Network science is increasingly curious regarding this situation, dealing with confusion using the concept of overlap in community finding. Multi-functional molecules, genes and proteins, for example, act as drugs and drug targets, where confusion needs to be moderated in order to hit the target, while minimizing unwanted side effects. Similar situations arise in social life. Only recently it has become possible in network science to deal with such phenomena in an efficient way. Network science initially mostly focused on identifying discrete communities, as finding them is much more simple in terms of computation. In such a perfect world where all communities are discrete, there is no confusion, or, one should better say, confusion is ignored. In such a perfect world the confusion or co-occurrence matrix can be sorted so that all communities form squares or rectangles along the matrix diagonal. In a more complicated case, neighboring communities are overlapping, forming sub-communities in between two almost discrete communities, say all people belonging to the same company while also belonging to the same family. It is easy to imagine more complicated cases. At the other end of the spectrum we find all-out complex overlap, which is hard to imagine or visualize in terms of sorting the matrix. It may well be true, however, that complex overlap is crucial for the survival of the system in question.

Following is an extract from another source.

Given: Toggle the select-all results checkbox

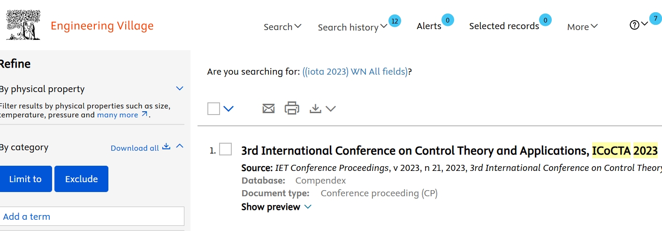Looking at the screenshot, I should click(x=213, y=109).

There is a known case, where confusion by design is desirable. A highly cited concept in material science, which was introduced 23 years ago in a news item, Greer's so-called principle of confusion applies to the formation of metallic glass. In short, the principle states that using a greater variety of metal atoms to form a glass is more convenient due to the resulting impurities giving the material less chance to crystallize. This allows for larger objects of glass with interesting material properties, such as being stronger than steel. The convenience of larger confusion is counter-intuitive, as it is increasingly harder to determine the material properties of a glass the larger the variety of metals involved. It would not be surprising to see something like Greer's principle of confusion applied to other systems as well.

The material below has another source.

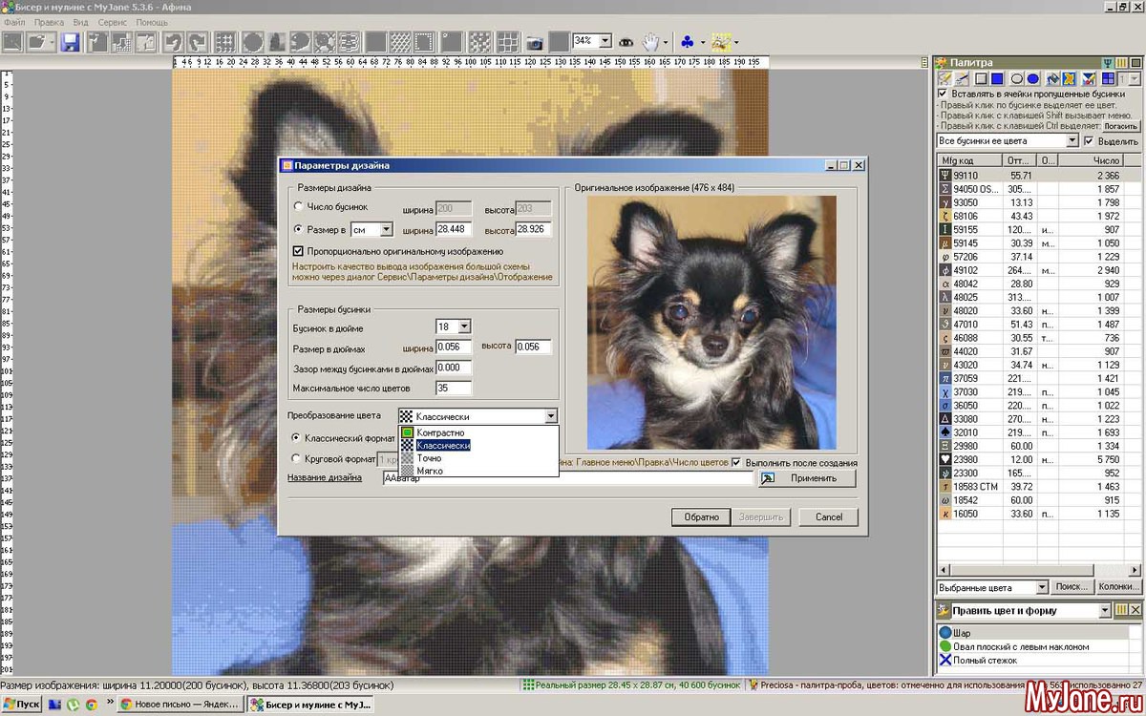Click the 'Максимальное число цветов' input field

454,388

While such questions await solution, as a take home, we should expect critical amounts of confusion in many real life systems, with the optimum in between but not identical with perfect discreteness or perfect homogeneity. Further identifying, understanding, and successfully moderating patterns of confusion in real systems is an ongoing challenge. Solving this challenge is likely essential in a great variety of fields, from materials and medicine to social justice and the ethics of artificial intelligence. Science will help us to clarify, if possible to embrace, and if necessary to avoid confusion. Of course, we should use caution, as the moderation of confusion can be used for peace and war, much like the rods in a nuclear reactor—with the difference that switching off confusion in a social system may be just as deadly.